◆ EXERCISE REQUIREMENTS
Change "toolbar" to "menu bar" in the entries, starting with the line that contains "Task: Toggle the VPN button in toolbar" and going on through the end of the entries, and give those lines again with nothing else altered. Leave the pictures out of your answer.

[Data items]
::::::::::
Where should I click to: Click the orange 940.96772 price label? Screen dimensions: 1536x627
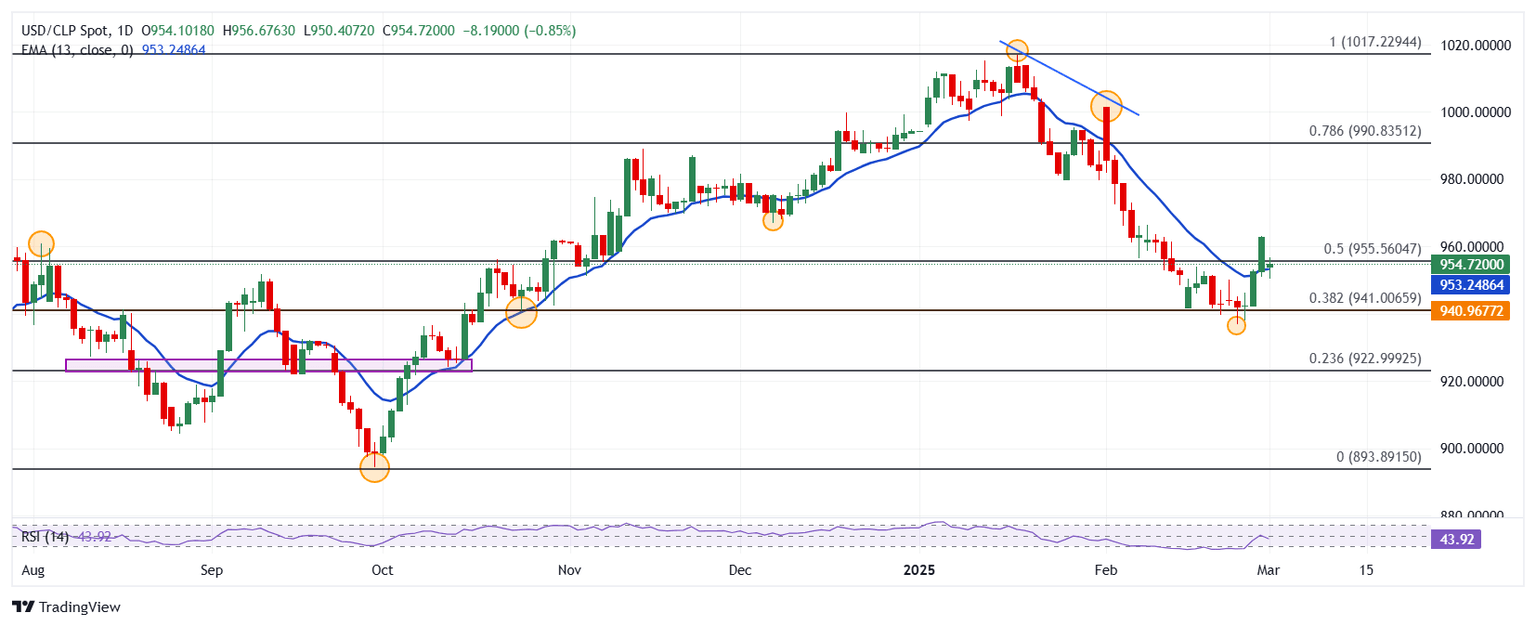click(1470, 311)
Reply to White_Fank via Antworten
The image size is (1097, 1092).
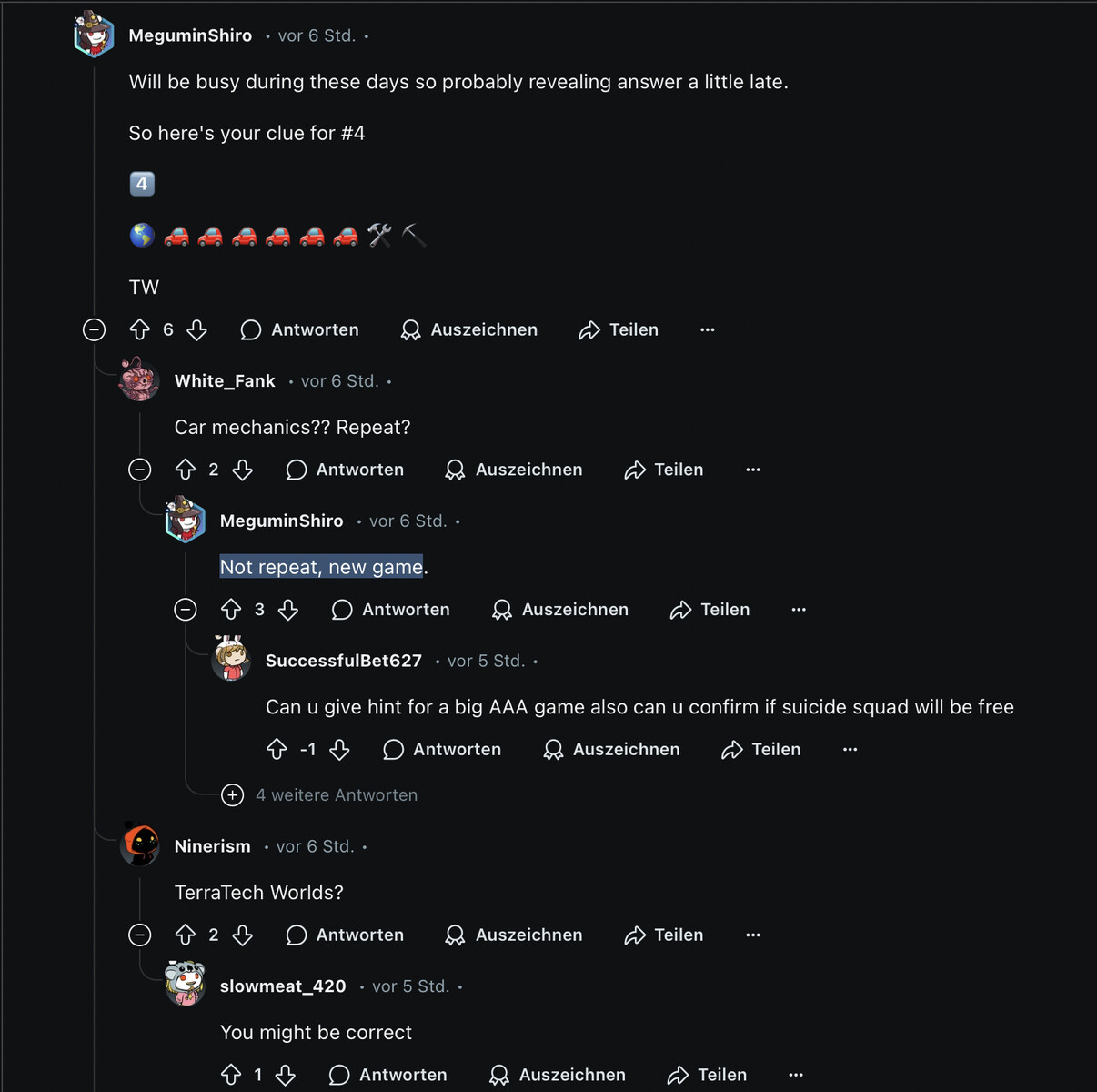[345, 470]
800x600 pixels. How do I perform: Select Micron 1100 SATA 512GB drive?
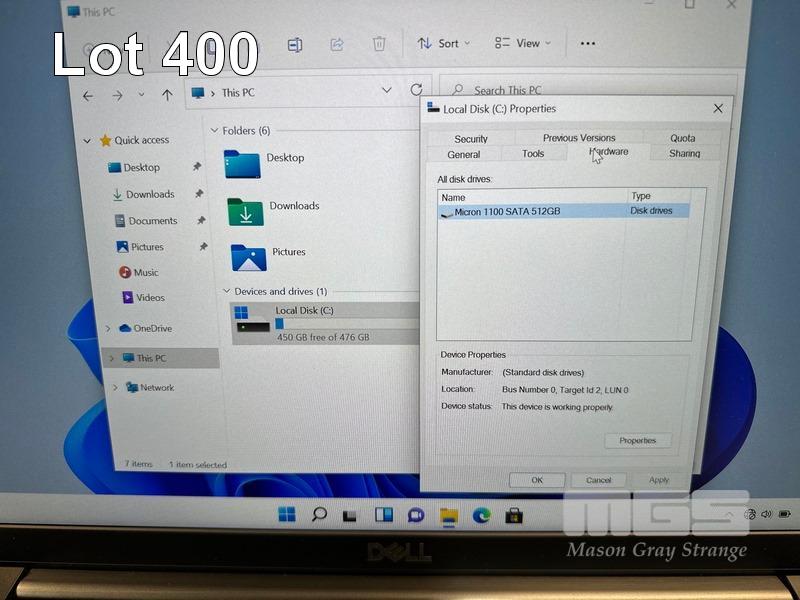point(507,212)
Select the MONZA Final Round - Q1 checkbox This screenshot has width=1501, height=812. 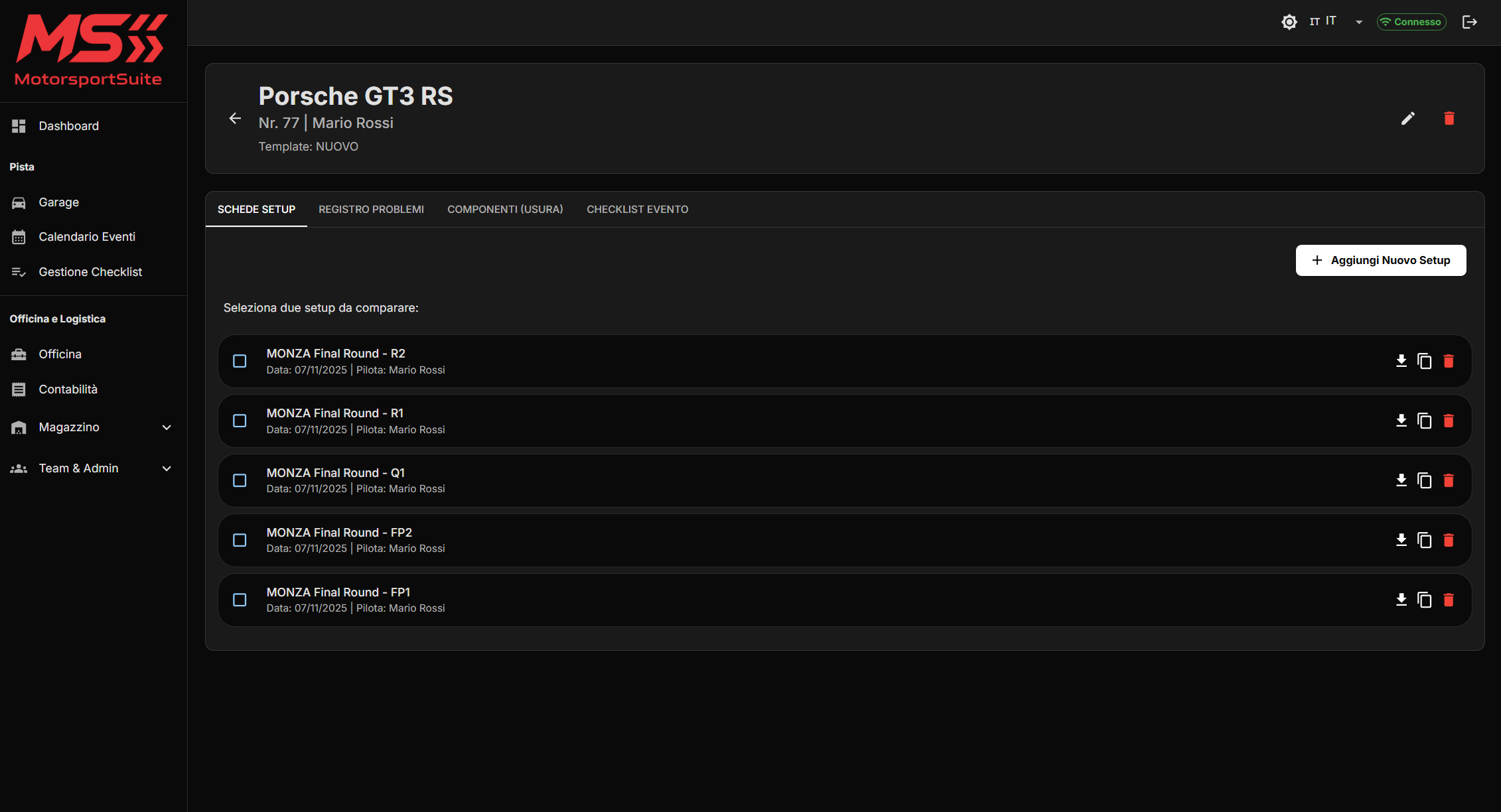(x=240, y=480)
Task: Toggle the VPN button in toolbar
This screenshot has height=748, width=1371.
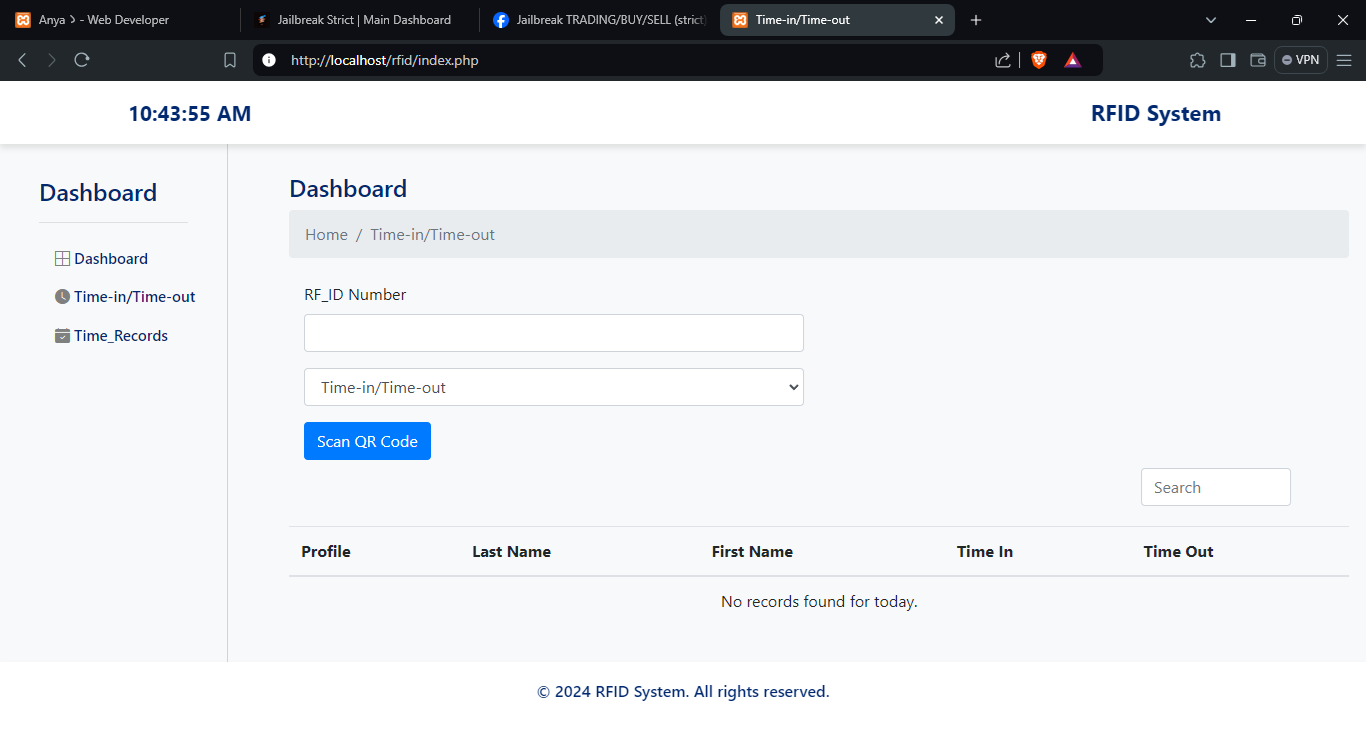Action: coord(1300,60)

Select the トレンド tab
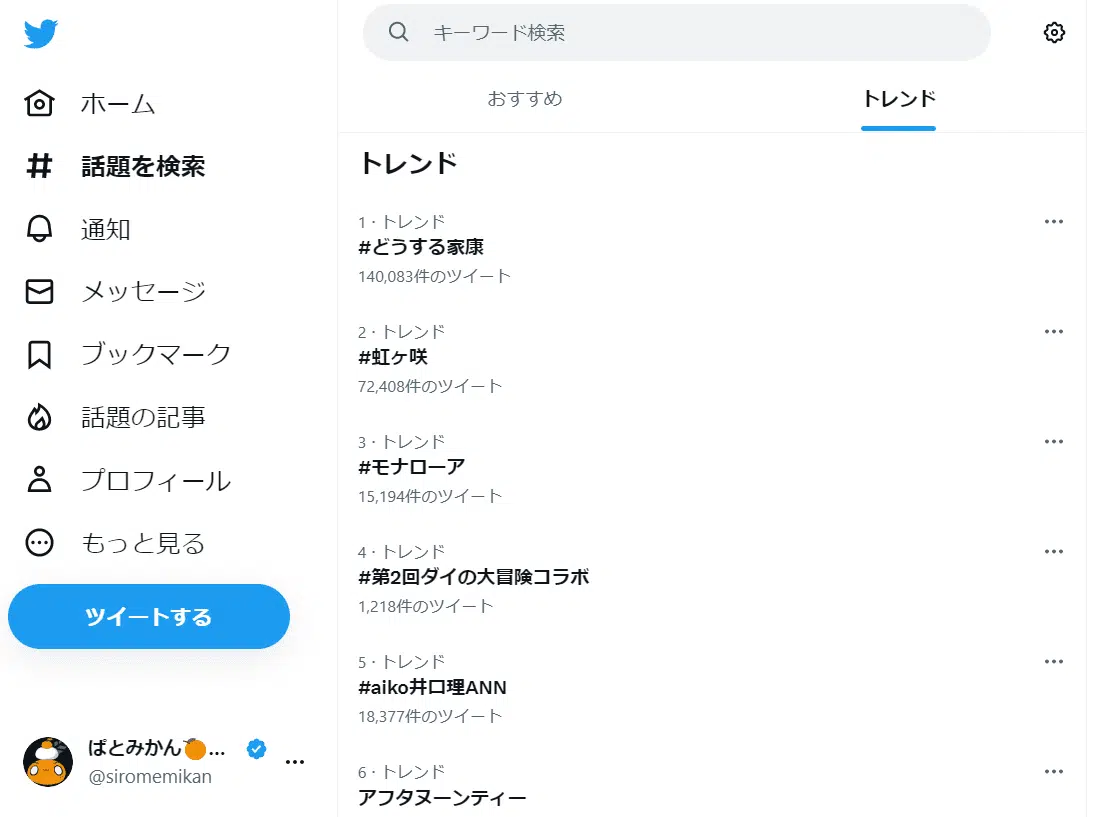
::::::::::
◆ REPLY TO THE TASK
Task: Toggle the VPN button in menu bar
This screenshot has height=748, width=1371.
Action: coord(1300,60)

Select the トレンド tab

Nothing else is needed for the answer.